脊索瘤是一种少见的骨组织恶性肿瘤，来源于残留胚胎脊索组织，占骨原发恶性肿瘤的1%~4%。主要发生于颅底、脊柱及骶尾部的中轴骨组织。肿瘤发生部位特殊，故手术完整切除困难，而传统放疗及化疗的效果亦欠佳，因此脊索瘤常常侵犯周围组织，并多次复发。近年来关于脊索瘤的分子生物学方面研究日益深入，受体酪氨酸激酶及其下游信号通路Akt/mTOR、Ras/MEK/ERK，以及其他信号通路，如STAT3、NF-κB等在脊索瘤中相继被发现，相关分子靶向药物的研究也进入Ⅰ期和Ⅱ期临床试验阶段。本文就目前研究较多的几条脊索瘤信号通路及分子靶向治疗进展作一综述。

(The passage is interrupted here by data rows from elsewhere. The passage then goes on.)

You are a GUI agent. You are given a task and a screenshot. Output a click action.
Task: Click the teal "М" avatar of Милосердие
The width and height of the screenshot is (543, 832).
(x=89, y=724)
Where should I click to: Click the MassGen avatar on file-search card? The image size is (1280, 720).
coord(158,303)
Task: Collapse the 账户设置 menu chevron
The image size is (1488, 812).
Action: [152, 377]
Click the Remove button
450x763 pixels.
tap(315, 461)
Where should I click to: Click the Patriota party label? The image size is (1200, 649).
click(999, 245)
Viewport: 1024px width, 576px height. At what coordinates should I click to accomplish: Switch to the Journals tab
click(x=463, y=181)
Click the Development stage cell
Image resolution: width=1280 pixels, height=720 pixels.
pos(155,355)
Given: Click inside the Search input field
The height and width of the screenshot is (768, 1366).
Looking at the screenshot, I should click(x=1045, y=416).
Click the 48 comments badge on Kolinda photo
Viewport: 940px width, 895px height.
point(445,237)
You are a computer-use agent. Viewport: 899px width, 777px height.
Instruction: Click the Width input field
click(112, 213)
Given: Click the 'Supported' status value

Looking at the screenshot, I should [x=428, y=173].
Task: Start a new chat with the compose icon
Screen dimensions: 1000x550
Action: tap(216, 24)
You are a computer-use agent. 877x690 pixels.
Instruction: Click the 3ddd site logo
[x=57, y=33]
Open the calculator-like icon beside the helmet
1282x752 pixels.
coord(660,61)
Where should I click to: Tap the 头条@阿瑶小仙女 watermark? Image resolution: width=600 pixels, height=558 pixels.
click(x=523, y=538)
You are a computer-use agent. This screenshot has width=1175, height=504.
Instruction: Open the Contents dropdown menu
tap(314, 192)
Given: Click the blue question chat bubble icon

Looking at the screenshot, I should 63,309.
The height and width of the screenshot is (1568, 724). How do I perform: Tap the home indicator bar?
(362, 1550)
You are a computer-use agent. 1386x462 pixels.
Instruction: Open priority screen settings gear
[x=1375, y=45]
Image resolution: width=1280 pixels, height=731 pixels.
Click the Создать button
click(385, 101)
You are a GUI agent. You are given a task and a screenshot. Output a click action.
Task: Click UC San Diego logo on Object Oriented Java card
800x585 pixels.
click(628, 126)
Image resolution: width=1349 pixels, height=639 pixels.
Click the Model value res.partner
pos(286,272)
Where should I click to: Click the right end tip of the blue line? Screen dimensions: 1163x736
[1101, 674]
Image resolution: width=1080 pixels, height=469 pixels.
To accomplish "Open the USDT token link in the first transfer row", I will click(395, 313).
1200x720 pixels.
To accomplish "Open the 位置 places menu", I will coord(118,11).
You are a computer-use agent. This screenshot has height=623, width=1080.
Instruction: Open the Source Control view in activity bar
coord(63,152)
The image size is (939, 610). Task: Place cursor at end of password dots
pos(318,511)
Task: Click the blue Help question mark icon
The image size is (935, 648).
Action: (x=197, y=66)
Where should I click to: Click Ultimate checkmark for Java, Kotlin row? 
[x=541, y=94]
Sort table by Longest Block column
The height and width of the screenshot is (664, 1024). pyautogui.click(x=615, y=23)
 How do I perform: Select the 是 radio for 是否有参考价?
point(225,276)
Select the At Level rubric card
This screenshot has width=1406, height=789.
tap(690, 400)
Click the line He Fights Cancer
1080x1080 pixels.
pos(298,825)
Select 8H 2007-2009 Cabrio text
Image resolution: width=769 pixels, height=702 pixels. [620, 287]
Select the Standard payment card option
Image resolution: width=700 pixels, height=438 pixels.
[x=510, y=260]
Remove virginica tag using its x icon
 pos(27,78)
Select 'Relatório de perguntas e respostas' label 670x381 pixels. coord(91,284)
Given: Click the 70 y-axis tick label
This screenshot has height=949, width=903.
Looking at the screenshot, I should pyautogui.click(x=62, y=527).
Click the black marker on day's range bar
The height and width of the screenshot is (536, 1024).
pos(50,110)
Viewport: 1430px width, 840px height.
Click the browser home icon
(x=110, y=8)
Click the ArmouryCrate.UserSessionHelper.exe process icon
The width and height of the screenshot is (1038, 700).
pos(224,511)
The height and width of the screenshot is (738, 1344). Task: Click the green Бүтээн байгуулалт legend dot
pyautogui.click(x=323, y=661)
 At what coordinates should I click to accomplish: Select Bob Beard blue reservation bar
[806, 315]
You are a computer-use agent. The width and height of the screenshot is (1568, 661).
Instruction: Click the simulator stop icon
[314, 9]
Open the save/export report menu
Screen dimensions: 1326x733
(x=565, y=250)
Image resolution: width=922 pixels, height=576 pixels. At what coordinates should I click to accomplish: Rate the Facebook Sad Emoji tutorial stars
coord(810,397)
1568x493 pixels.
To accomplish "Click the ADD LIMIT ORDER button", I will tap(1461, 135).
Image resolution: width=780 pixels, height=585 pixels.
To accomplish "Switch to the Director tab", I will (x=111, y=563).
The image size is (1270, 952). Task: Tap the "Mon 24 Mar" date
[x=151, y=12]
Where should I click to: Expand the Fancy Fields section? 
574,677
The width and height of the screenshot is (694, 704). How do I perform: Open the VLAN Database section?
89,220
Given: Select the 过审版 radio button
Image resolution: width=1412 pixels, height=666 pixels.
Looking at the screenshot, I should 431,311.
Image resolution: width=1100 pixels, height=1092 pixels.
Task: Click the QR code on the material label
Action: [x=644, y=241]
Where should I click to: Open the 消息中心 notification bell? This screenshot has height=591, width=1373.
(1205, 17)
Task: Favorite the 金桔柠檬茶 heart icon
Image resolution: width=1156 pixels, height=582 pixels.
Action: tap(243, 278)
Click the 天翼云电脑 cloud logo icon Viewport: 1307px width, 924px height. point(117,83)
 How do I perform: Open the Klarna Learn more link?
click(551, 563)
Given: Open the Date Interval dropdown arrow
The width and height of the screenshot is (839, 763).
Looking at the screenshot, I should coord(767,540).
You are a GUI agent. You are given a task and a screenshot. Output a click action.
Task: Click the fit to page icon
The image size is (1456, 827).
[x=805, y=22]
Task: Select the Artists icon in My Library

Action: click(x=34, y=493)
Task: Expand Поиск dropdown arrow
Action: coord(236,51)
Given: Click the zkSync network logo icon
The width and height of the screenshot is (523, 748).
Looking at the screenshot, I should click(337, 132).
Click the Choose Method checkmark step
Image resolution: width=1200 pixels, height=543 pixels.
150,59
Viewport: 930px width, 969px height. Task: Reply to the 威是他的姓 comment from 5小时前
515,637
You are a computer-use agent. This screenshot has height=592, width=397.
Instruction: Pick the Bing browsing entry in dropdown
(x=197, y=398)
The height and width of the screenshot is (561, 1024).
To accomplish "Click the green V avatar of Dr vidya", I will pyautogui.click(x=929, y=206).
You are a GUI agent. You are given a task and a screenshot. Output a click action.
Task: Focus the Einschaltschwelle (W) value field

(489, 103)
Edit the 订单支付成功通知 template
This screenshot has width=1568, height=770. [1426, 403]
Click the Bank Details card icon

Chordoma Signaling Pathways and Molecular Targeted Therapy

Chordoma is a rare primary bone malignancy, accounting for 1%-4% of all bone primary malignant tumors, which is believed to arise from the remnants of notochord tissues. These tumors typically occur in the axial skeleton, most commonly in the sacrum, skull base and spine. Because of the special location, complete surgical resection and delivery of definitive radiation are not feasible, while conventional chemotherapeutic agents are also not effective. These tumors tend to be locally invasive with a high rate of recurrence. Recent studies have begun to characterize the molecular biology of chordoma. Receptor tyrosine kinase, Akt/mTOR, Ras/MEK/ERK, STAT3 and NF-κB signaling pathways in chordoma have been found. Several molecular targeted drugs for potential clinical therapies have been determined. This article will describe some main signaling pathways in chordoma and the progress of relevant molecular targeted therapy.